Aim: Rename "agent" to "assistant" throughout the items below, keeping every other word unchanged. Omit the pictures from your answer.

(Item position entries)
====================

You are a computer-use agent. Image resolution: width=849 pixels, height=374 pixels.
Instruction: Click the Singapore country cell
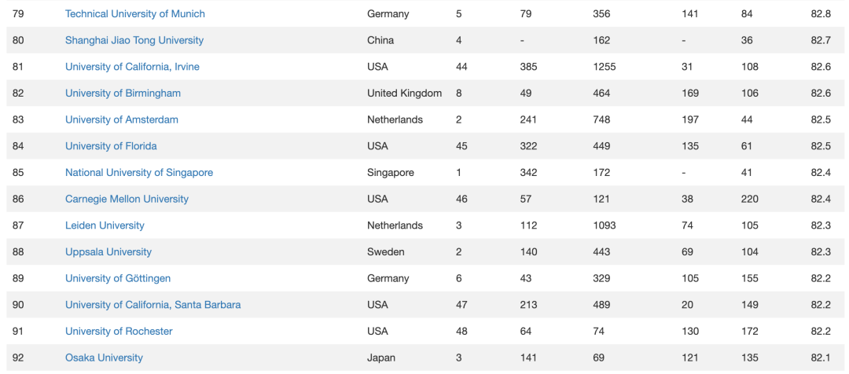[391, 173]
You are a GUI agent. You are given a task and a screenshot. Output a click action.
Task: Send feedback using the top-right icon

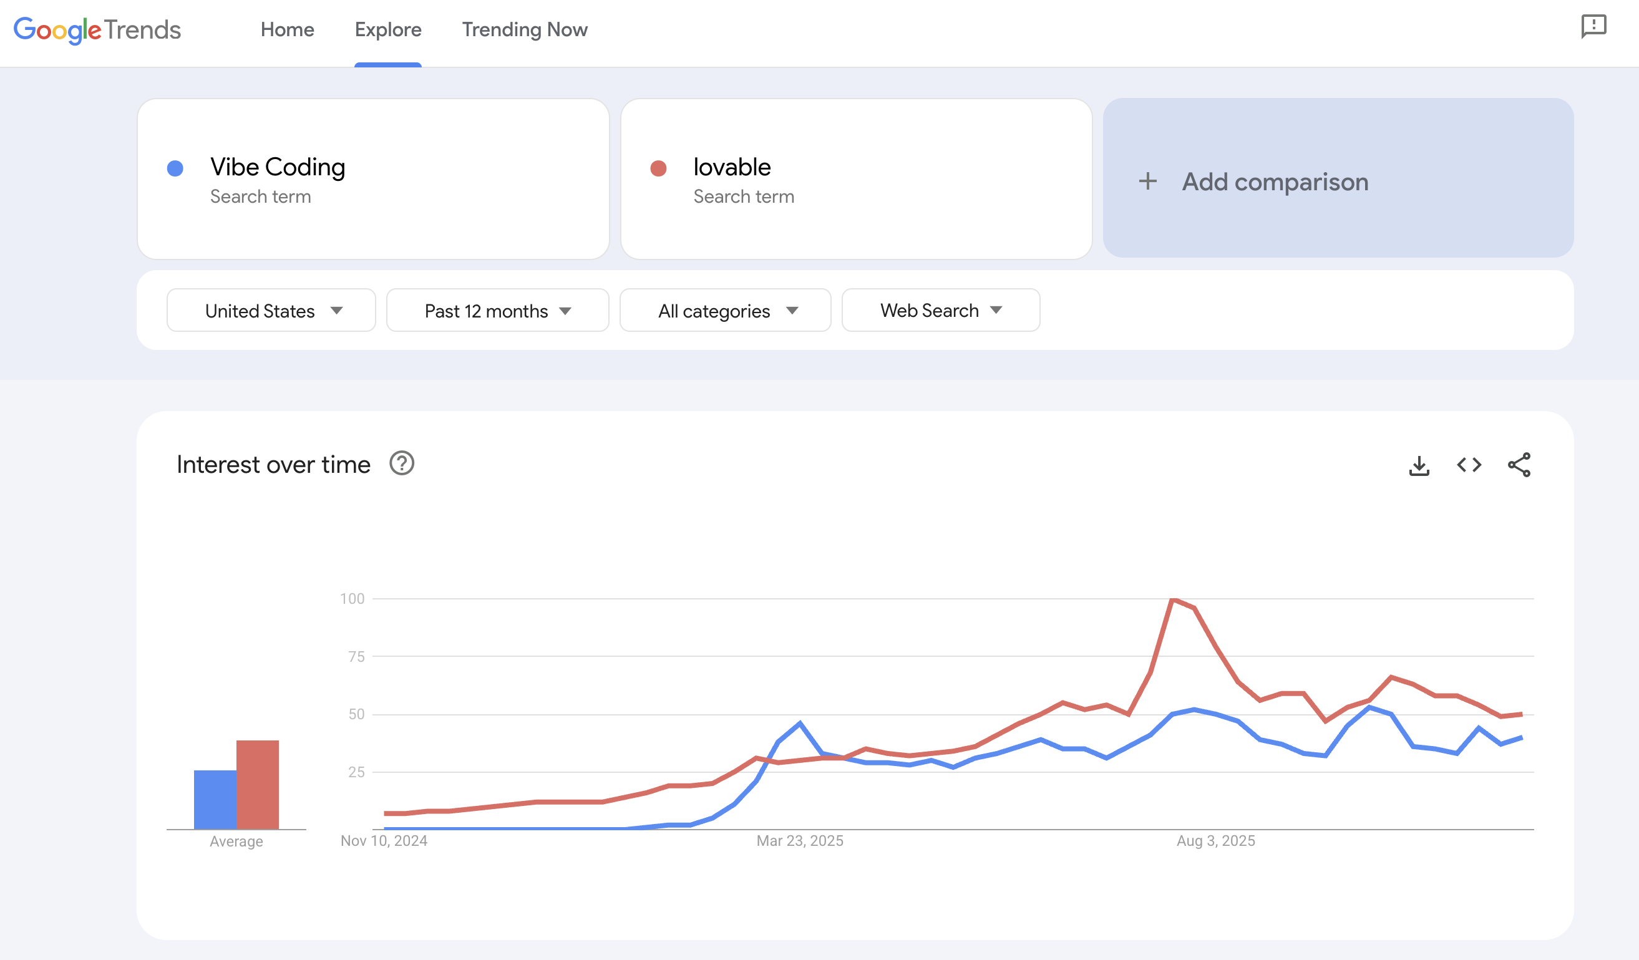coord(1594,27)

====================

Answer:
You are a computer-use assistant. Image resolution: width=849 pixels, height=374 pixels.
Instruction: Click the Singapore country cell
[391, 173]
You are a GUI assistant. You are given a task and a screenshot. Output a click action.
Task: Send feedback using the top-right icon

coord(1594,27)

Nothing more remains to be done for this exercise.